During 26 years at the University of Memphis, Dr. Julia Heath had been a faculty member honored nationally for her teaching of economics, chair of the economics department for nine years and, beginning in 2002, director of the university's Center for Economic Education.
Last year, asking herself "What else can I do?" but not interested in other potential administrative jobs at Memphis, she decided to move on.
That move brought the Bellefontaine, Ohio, native and 1978 Bluffton graduate back to the state last March as director of the University of Cincinnati's Economics Center.
"Professionally, it was time" for a change, says the 2012 recipient of Bluffton's Professional Achievement Award. But it was also a good time personally, with her daughter graduating from high school and preparing to leave for college this fall in Philadelphia, and considering the prospect of returning to her home state.
"I liked the idea of coming back to Ohio," says Heath, who heard an admissions pitch for Bluffton as a high school student and enrolled without ever having visited campus. Among other things, she liked the sound of its focus on teaching—a feeling reaffirmed by her experience with faculty as a double major in psychology and sociology.

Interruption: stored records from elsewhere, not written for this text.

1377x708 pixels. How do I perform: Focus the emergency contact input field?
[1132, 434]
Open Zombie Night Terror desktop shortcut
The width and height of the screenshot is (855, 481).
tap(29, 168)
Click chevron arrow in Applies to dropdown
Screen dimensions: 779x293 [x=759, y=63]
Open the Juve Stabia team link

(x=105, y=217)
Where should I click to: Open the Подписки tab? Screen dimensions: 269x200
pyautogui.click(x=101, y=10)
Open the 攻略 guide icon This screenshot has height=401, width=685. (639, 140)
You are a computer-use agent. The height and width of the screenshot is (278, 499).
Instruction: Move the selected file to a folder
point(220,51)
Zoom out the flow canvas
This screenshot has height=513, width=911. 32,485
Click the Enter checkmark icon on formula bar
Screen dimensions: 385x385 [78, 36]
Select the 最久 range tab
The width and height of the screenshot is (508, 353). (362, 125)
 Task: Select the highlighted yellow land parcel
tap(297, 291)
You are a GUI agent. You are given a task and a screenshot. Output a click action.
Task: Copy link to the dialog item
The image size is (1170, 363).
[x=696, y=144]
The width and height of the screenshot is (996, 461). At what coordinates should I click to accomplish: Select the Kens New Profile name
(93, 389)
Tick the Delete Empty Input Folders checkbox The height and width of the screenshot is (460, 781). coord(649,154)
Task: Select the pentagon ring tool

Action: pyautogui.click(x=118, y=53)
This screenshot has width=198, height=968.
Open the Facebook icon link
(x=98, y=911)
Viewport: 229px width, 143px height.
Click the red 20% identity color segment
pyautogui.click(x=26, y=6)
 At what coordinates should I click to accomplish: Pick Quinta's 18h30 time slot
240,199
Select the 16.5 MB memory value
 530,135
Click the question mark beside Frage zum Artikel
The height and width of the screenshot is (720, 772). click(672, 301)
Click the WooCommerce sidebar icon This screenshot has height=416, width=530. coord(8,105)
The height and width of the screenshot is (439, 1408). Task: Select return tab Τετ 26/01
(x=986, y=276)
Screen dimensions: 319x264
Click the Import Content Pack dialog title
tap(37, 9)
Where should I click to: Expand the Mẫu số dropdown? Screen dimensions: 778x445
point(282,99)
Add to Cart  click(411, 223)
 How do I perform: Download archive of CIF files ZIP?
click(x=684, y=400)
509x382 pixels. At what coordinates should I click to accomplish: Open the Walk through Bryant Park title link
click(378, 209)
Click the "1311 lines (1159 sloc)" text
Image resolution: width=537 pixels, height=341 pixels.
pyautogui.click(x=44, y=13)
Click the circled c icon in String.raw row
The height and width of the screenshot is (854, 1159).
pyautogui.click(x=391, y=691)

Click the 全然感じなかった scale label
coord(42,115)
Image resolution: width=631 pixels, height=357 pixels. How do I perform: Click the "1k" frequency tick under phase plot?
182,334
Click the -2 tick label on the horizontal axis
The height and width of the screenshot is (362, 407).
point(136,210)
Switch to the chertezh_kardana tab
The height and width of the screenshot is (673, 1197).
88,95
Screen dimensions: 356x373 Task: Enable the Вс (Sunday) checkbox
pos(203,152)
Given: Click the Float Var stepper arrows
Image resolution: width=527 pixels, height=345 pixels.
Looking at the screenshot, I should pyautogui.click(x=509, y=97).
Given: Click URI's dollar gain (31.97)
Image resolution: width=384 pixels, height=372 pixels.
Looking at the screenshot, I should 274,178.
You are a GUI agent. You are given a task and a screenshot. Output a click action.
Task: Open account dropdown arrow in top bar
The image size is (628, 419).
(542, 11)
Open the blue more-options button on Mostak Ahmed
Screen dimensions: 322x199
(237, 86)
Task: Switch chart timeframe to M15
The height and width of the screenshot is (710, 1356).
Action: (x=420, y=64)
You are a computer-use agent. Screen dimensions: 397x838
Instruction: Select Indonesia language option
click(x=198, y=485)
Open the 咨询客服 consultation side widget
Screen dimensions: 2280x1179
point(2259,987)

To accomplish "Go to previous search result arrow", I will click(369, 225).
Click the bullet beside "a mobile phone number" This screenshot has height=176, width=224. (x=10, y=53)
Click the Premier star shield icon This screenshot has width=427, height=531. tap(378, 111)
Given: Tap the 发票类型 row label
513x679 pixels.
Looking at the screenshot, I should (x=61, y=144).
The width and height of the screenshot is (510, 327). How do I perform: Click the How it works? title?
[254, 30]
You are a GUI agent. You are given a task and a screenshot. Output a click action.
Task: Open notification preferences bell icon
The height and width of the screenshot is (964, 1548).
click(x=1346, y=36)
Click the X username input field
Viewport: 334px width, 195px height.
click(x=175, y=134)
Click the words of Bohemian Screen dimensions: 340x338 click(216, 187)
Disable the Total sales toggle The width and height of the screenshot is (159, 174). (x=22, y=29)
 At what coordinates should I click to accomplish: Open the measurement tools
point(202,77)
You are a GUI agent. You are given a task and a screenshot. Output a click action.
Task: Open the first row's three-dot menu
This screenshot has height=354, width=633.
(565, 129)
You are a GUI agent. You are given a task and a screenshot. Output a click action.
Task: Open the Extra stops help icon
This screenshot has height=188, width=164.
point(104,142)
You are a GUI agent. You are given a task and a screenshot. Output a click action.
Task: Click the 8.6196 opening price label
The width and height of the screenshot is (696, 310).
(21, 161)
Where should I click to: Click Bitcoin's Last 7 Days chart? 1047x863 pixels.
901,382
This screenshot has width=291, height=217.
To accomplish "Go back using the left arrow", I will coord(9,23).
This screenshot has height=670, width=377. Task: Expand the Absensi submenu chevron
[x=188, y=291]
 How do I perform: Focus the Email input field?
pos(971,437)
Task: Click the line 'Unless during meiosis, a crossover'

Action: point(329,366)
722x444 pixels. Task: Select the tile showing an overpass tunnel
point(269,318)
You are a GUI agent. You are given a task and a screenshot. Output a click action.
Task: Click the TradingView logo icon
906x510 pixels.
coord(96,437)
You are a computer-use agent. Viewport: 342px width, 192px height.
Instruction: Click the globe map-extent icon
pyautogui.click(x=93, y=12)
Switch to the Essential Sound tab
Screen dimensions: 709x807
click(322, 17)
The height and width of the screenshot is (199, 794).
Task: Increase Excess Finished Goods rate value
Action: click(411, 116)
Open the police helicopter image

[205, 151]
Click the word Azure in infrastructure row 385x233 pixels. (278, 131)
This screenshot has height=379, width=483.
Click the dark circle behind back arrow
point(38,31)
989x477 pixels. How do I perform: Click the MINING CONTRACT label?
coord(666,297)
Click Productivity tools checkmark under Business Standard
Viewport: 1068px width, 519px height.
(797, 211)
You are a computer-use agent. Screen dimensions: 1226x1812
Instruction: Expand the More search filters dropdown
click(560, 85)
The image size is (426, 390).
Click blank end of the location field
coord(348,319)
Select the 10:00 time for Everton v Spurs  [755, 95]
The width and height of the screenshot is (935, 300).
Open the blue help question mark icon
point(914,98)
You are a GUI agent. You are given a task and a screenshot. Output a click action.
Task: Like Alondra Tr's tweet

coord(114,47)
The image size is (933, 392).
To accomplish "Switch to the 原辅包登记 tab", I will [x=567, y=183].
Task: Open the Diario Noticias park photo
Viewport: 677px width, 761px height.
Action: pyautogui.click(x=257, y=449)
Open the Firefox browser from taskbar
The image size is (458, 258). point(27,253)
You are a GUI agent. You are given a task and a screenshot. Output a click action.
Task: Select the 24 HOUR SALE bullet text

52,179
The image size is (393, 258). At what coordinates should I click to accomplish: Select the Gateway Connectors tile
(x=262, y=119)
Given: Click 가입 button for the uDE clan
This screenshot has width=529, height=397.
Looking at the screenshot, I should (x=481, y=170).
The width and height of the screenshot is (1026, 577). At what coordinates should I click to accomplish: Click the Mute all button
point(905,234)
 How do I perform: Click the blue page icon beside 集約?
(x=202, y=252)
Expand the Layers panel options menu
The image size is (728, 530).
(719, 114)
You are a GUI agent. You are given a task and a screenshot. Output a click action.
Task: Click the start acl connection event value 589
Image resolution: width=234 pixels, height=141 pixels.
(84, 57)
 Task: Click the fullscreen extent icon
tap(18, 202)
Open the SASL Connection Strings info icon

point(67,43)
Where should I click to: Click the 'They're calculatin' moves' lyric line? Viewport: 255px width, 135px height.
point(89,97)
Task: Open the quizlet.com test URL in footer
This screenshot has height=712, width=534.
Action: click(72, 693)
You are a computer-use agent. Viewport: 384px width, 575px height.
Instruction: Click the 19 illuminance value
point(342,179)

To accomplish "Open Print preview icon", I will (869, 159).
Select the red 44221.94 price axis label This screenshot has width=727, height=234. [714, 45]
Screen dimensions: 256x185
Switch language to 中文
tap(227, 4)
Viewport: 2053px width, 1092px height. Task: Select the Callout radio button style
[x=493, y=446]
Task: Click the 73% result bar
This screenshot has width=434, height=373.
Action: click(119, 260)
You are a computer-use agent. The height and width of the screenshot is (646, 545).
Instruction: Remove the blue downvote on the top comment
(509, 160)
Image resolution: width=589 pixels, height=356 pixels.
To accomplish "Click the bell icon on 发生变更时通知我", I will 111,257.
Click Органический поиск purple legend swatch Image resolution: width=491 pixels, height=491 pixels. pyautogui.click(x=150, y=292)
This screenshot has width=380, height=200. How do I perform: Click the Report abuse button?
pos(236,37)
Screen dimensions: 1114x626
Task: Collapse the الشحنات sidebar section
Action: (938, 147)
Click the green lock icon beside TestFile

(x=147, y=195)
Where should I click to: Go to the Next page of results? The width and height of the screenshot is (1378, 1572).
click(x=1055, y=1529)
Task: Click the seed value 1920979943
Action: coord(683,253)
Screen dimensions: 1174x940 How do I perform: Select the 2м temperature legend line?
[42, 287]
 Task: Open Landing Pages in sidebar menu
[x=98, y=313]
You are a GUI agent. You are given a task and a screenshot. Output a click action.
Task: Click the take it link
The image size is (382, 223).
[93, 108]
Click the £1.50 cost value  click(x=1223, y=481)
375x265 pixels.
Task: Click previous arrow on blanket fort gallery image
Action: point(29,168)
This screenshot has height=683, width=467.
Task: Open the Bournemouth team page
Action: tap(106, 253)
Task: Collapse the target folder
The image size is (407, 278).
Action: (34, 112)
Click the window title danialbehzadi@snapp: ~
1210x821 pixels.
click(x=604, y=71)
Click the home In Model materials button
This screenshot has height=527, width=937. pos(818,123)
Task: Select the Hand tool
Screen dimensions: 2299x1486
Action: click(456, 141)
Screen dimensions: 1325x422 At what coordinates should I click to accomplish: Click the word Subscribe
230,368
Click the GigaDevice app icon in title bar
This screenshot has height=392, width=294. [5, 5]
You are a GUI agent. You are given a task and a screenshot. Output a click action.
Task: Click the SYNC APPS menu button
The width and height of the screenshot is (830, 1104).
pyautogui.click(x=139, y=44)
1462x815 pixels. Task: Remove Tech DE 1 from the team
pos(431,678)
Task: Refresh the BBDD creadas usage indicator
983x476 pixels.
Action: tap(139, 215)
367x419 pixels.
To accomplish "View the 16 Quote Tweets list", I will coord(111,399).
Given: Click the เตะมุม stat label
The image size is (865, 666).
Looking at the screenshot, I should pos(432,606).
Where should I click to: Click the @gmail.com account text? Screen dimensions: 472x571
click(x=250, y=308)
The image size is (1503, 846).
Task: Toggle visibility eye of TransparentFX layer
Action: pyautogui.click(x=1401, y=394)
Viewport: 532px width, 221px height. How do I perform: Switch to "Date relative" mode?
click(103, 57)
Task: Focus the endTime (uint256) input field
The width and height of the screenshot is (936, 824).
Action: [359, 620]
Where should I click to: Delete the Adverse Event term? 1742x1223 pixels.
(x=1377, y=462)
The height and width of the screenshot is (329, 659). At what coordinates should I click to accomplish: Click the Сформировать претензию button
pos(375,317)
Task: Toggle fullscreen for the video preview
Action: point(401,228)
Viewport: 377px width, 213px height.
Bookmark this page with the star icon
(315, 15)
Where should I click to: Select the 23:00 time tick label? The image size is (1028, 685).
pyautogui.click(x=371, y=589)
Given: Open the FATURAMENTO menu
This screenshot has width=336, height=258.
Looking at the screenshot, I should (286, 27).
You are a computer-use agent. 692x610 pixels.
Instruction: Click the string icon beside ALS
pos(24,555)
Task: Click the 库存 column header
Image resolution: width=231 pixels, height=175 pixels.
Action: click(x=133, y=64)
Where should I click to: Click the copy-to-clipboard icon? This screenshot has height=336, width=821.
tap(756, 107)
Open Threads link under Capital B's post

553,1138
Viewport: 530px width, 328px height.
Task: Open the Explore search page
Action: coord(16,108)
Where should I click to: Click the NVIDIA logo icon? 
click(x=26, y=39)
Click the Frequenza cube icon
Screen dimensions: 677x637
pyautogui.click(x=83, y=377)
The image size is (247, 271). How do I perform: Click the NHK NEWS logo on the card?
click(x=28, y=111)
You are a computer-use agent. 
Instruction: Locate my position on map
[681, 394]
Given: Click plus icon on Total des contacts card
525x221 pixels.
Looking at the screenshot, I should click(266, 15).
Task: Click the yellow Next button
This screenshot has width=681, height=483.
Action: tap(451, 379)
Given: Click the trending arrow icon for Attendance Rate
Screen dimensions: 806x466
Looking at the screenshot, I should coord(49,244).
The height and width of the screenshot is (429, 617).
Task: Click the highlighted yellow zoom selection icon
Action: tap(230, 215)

"What Bluffton did for me was raise the possibility that teaching was a calling," she says, explaining that "it has everything to do with who you are" rather than what you do.
She was particularly influenced by Kay Hardesty, a sociology faculty member who interested her in pursuing a doctorate. Her Ph.D. field changed first from sociology to operations research and then to economics, when Heath was smitten by a required microeconomics theory course that she was taking in the summer at the University of South Carolina "to get it over with," she says.
Completing her doctorate in 1986, she began her teaching career at Memphis. Her honors there included the Thomas W. Briggs Foundation Excellence in Teaching Award and the Distinguished Alumni Award for Teaching. In addition, she was named Financial Literacy Educator of the Year by the Tennessee Bankers Association in 2006 and by the National Association of Financial Literacy in 2008. And in 2010, the Carnegie Foundation for the Advancement of Teaching recognized Heath as Tennessee Professor of the Year.
Also at Memphis, she started the Smart Tennessee financial literacy program, along with the Center for Economic Education.
The Smart Tennessee program, now for children in kindergarten through eighth grade, teaches students "how to make a good decision about money"—which she says is what they need to know first about finance. She maintains that students should be learning the opportunity cost of their economic decisions, meaning what they give up as a result of those decisions. While teaching basics like checkbook balancing is fine, she adds, "it does come down to choices and what are the consequences of choices." That kind of financial education, she says, will empower students and help them better participate in the broader economy as adults.
Toward the same end, Heath helped lead successful efforts to bring about Tennessee laws that require high school students to pass a one-semester, financial literacy course—beginning with this year's seniors—and year-end, financial literacy testing of students in grades 5 and 8.
Economic education, including teacher training, is central both to the center she directed at Memphis and the one she now heads at Cincinnati. There, the Economics Center also has a research function, producing economic analyses for corporations, governments and nonprofits. "This is an opportunity to explore what economic education can be with more resources at my disposal," she says of her new position.
But Heath will continue to teach one course each spring as well, and is also writing two economics-related columns per month for the Cincinnati Enquirer, one of them for young people.
"The way I teach has changed, but I'm still teaching, because that's who I am," she says.